RECORD EXTRACTS —
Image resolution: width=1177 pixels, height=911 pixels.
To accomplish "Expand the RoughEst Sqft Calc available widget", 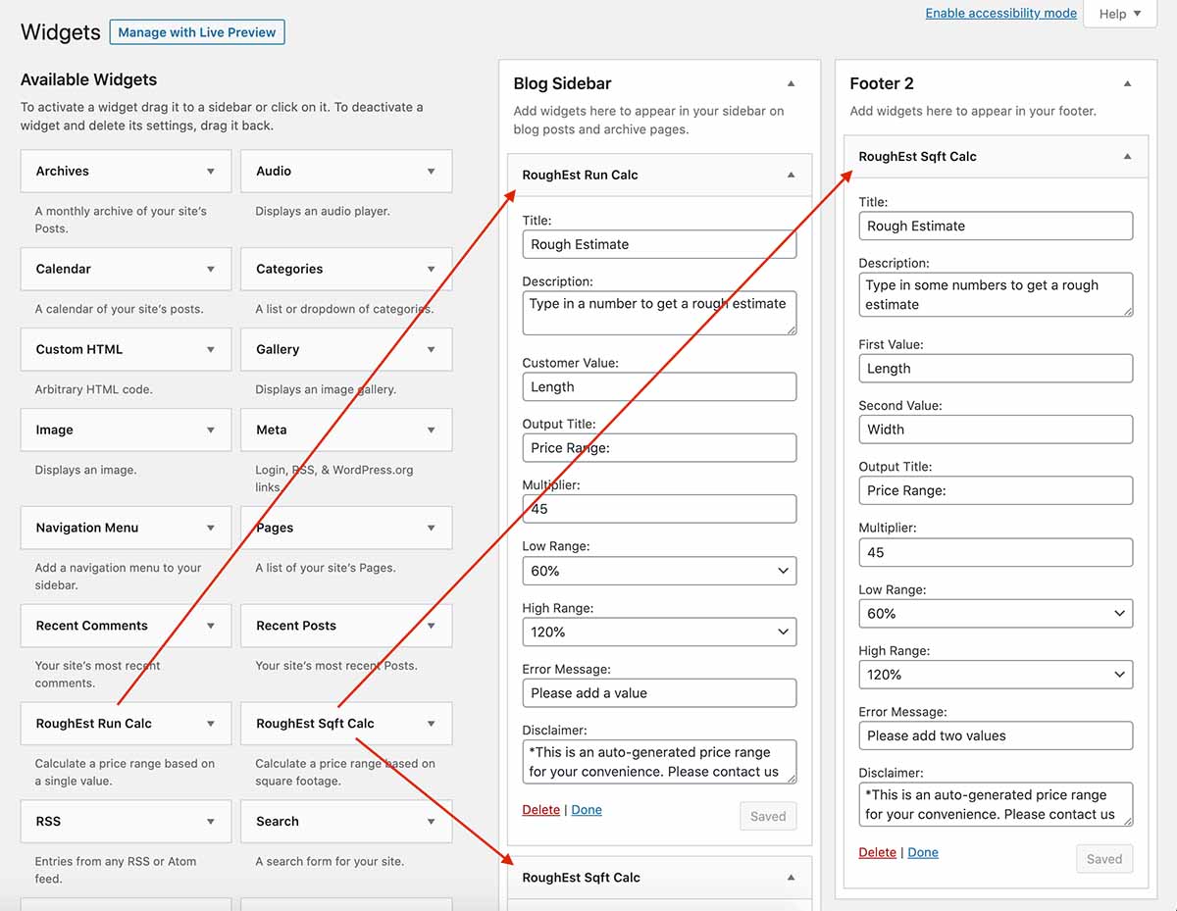I will [x=431, y=724].
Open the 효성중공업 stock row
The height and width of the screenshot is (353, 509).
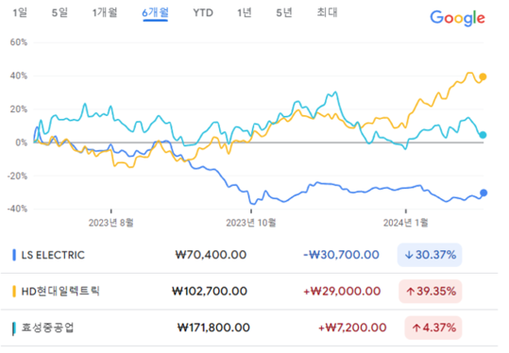point(249,328)
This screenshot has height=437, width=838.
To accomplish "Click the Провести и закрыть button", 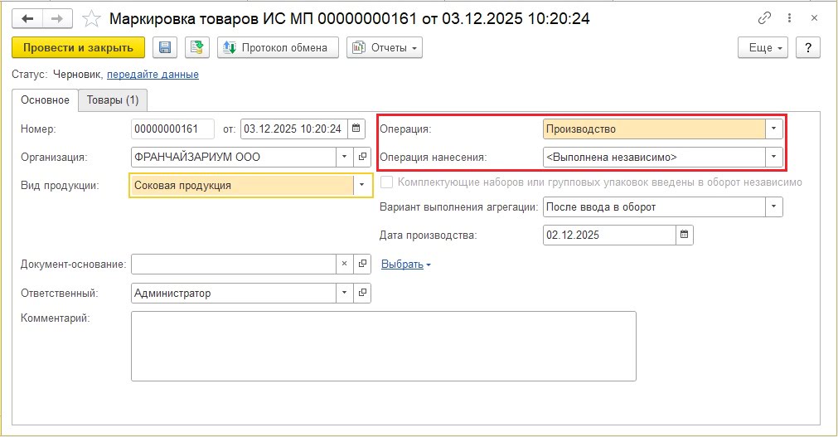I will pyautogui.click(x=79, y=48).
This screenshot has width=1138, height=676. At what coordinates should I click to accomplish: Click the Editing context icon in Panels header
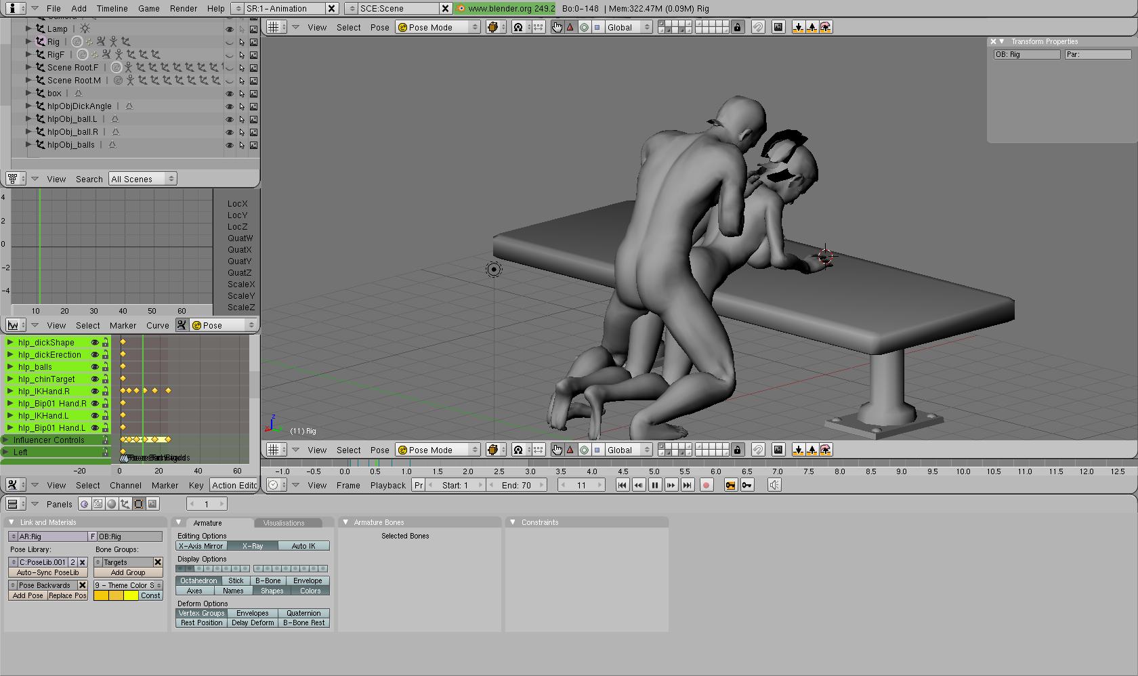click(139, 504)
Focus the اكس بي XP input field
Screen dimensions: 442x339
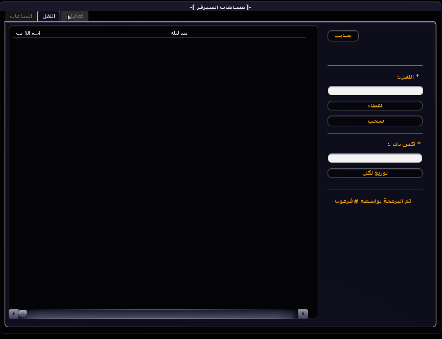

TASK TO COMPLETE — Your task is to copy exactly the lines from the line containing "Focus the اكس بي XP input field" through the final line of the listing above and to omit every picture.

ANSWER TO THE EXERCISE —
Focus the اكس بي XP input field
Screen dimensions: 442x339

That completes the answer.